State stakes in major industrial enterprises are to be offered to foreign investors. The resolution “On measures to increase private ownership’s stake and importance in the economy”, approved in May 2015, offers state stakes in 69 major industrial enterprises for sale to foreign strategic investors. The assets to be offered include state stakes in major enterprises in chemicals, construction, automotives, banking and finance, and insurance. In addition, state stakes in 343 companies and organisations will be offered for sale and around 412 state properties (including unfinished construction) will be offered at tenders with investment conditions.

The government is implementing a US$ 2 billion investment programme. The new programme, announced in April 2015, includes 130 investment projects to upgrade energy infrastructure and increase power generation capacity. The state energy company, Uzbekneftegas, will also start implementing energy infrastructure upgrades in 2015, the total cost of which will be US$ 7.1 billion, with some expenditures expected to be funded as part of the government investment programme. Construction of the Uzbek section of the Central Asia-China gas pipeline is also expected to begin in 2015, with a total cost of US$ 800 million. In addition, Uzbekneftegaz is planning to invest US$ 18.65 billion in the development of the oil and gas complex of Uzbekistan between 2015 and 2019.

The government is continuing efforts to improve tax administration. The State Tax Committee (STC) of Uzbekistan is in the process of developing IT solutions for risk-based audits in order to simplify tax administration for micro, small and medium-sized enterprises. The system will help to detect risks of tax under-reporting or fraud to focus inspectors’ attention on the most risky taxpayers.

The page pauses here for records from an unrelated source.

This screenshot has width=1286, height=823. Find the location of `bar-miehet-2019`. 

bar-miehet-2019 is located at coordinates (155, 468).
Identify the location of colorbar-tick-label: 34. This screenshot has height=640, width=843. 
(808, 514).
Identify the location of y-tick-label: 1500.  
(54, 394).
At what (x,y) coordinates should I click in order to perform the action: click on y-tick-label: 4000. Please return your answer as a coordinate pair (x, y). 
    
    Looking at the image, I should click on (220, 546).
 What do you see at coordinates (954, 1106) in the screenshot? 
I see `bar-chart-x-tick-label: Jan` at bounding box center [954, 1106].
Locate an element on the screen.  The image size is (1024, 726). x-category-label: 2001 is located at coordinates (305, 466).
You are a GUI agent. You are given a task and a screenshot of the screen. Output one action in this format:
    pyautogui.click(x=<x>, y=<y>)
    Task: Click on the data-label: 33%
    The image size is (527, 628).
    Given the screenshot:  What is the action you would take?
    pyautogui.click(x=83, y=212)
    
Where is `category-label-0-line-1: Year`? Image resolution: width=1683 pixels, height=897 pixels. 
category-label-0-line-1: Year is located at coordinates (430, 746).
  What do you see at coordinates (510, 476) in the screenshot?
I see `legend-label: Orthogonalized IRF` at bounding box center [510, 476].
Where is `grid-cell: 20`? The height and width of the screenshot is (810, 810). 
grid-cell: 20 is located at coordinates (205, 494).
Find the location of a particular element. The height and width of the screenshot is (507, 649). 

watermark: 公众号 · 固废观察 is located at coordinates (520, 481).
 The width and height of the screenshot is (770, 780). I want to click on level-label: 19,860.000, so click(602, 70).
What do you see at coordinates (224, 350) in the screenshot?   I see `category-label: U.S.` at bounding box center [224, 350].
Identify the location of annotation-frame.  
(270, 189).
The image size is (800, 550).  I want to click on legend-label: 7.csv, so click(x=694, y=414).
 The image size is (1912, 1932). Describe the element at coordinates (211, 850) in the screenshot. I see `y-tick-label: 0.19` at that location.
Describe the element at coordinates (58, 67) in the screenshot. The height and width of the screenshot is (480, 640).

Measures to protect private businesses have been introduced. The programme “On measures to ensure reliable protection of private property, small business and private entrepreneurship, the removal of barriers to their rapid development” was approved in May 2015. It establishes a single procedure and frequency of scheduled inspections of micro and small businesses and farms, starting from 1 July 2015. Also, Uzbekistan’s updated securities market law came into force in June 2015, which is expected to simplify securities emissions and make the process more effective.